1. Activation energy = Ea = barrier
that must be overcome before a reaction can occur, even for a spontaneous
reaction. (Fig. 6.11)
May represent:
a. energy needed to start reaction
b. physical separation of reactants
c. unfavorable chemical environment
for reaction
(e.g., pH, ionic strength)
d. other factors that hinder progress
of reaction
2. Heat can overcome activation energy (like lit match starts wood burning),
but too much heat is not good for cellular structures. High temperatures
denature (disrupt) cellular structures by destroying the hydrogen bonds
that hold them in their shapes.
3. Catalysts lower activation energy of reactions, so allow favorable
reactions to proceed without large inputs of heat. (Fig. 6.14)
may work by:
a. bringing reactants together
b. altering chemical environment around reactants
c. doing other things to remove obstacles to reaction progress.
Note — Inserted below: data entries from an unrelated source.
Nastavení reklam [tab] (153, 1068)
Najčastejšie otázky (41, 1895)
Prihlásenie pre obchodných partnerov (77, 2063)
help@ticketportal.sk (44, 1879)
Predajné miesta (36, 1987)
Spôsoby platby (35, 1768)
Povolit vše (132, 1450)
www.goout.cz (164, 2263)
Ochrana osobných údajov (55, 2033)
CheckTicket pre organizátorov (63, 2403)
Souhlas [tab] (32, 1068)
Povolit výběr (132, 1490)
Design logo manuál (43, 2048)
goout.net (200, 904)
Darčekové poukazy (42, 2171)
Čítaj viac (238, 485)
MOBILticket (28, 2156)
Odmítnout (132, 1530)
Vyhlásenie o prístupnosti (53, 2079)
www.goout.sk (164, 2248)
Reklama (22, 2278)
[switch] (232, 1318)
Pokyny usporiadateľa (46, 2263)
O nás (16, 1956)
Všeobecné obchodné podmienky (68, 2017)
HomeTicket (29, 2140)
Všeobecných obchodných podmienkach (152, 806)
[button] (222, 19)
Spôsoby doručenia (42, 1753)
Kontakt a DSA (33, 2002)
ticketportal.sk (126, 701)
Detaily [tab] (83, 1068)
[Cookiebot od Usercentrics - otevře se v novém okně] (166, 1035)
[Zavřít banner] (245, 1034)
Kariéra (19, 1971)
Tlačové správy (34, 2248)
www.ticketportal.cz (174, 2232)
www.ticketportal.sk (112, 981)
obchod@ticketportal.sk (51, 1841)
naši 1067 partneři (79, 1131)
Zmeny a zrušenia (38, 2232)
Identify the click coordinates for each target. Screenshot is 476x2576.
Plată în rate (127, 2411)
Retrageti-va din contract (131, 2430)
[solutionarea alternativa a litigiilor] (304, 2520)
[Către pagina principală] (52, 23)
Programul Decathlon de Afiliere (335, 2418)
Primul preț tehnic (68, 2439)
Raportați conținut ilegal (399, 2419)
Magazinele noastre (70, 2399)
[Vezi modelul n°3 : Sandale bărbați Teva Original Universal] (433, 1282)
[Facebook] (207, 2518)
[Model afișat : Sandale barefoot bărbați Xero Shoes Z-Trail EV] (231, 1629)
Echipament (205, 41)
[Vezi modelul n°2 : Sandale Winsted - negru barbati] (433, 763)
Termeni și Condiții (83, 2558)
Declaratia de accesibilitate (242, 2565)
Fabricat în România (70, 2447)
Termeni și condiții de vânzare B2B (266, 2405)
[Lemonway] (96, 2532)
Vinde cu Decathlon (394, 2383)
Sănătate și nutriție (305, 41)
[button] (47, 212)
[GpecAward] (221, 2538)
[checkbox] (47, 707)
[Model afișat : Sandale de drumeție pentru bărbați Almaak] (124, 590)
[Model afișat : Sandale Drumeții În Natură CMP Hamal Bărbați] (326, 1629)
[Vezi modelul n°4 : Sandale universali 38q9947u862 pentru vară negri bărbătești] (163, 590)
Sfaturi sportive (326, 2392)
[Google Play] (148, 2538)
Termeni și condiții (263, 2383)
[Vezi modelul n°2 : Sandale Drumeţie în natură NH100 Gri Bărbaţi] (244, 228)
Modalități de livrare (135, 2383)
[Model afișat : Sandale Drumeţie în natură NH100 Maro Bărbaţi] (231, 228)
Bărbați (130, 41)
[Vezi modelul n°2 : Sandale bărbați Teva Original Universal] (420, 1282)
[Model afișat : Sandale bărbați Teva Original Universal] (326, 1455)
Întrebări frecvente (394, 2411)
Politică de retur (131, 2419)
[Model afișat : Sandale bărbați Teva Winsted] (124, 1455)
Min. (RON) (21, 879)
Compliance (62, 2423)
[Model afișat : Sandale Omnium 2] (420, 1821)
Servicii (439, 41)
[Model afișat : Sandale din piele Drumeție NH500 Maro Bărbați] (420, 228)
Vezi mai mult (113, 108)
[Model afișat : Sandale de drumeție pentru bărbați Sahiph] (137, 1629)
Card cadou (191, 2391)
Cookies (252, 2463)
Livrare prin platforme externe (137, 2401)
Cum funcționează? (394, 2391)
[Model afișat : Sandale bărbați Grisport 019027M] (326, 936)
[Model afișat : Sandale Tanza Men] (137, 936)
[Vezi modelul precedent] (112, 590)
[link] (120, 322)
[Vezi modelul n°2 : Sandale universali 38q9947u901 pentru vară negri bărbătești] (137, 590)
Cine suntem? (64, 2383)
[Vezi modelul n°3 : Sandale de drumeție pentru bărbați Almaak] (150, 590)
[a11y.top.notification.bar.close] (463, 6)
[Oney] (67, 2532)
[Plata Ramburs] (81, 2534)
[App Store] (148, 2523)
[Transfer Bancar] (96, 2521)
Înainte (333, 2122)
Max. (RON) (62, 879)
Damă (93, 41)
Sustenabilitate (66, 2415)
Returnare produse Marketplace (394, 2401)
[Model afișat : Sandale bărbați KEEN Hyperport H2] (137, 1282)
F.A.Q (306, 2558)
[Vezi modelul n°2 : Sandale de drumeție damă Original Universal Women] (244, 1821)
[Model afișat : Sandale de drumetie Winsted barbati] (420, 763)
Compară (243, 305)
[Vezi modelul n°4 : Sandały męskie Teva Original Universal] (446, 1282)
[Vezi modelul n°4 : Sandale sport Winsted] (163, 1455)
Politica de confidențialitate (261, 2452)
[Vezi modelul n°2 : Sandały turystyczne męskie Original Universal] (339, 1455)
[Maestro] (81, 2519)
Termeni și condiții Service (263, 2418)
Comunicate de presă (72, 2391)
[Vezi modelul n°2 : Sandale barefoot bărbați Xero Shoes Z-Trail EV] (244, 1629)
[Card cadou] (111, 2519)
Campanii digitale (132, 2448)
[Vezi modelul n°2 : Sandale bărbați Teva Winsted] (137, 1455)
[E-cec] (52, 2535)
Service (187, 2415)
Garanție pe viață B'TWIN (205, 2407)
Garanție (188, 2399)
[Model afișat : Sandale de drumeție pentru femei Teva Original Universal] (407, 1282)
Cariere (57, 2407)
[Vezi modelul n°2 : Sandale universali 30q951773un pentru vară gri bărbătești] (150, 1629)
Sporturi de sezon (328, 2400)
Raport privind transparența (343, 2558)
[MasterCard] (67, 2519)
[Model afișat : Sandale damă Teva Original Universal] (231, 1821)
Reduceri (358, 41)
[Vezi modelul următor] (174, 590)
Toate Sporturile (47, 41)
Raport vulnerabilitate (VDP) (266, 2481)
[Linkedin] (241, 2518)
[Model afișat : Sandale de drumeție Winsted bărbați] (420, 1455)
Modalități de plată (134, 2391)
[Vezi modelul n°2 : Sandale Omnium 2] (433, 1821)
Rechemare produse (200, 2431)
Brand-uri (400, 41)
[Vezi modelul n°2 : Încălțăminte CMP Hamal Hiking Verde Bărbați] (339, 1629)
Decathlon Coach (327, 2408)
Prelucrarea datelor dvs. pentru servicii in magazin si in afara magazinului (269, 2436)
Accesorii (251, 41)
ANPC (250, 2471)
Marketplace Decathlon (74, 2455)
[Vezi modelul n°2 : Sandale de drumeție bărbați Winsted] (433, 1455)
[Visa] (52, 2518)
4. Catalyst = something that speeds up a reaction but is unchanged
when the reaction is over.
a. speeds up rate of spontaneous reactions (where D
G< 0)
b. does not affect DG.
Cannot force a reaction to occur if DG
> 0.
c. does not affect equilibrium point. Just allows reaction
to reach equilibrium point faster.
d. does not add energy to reactions; lowers the Ea.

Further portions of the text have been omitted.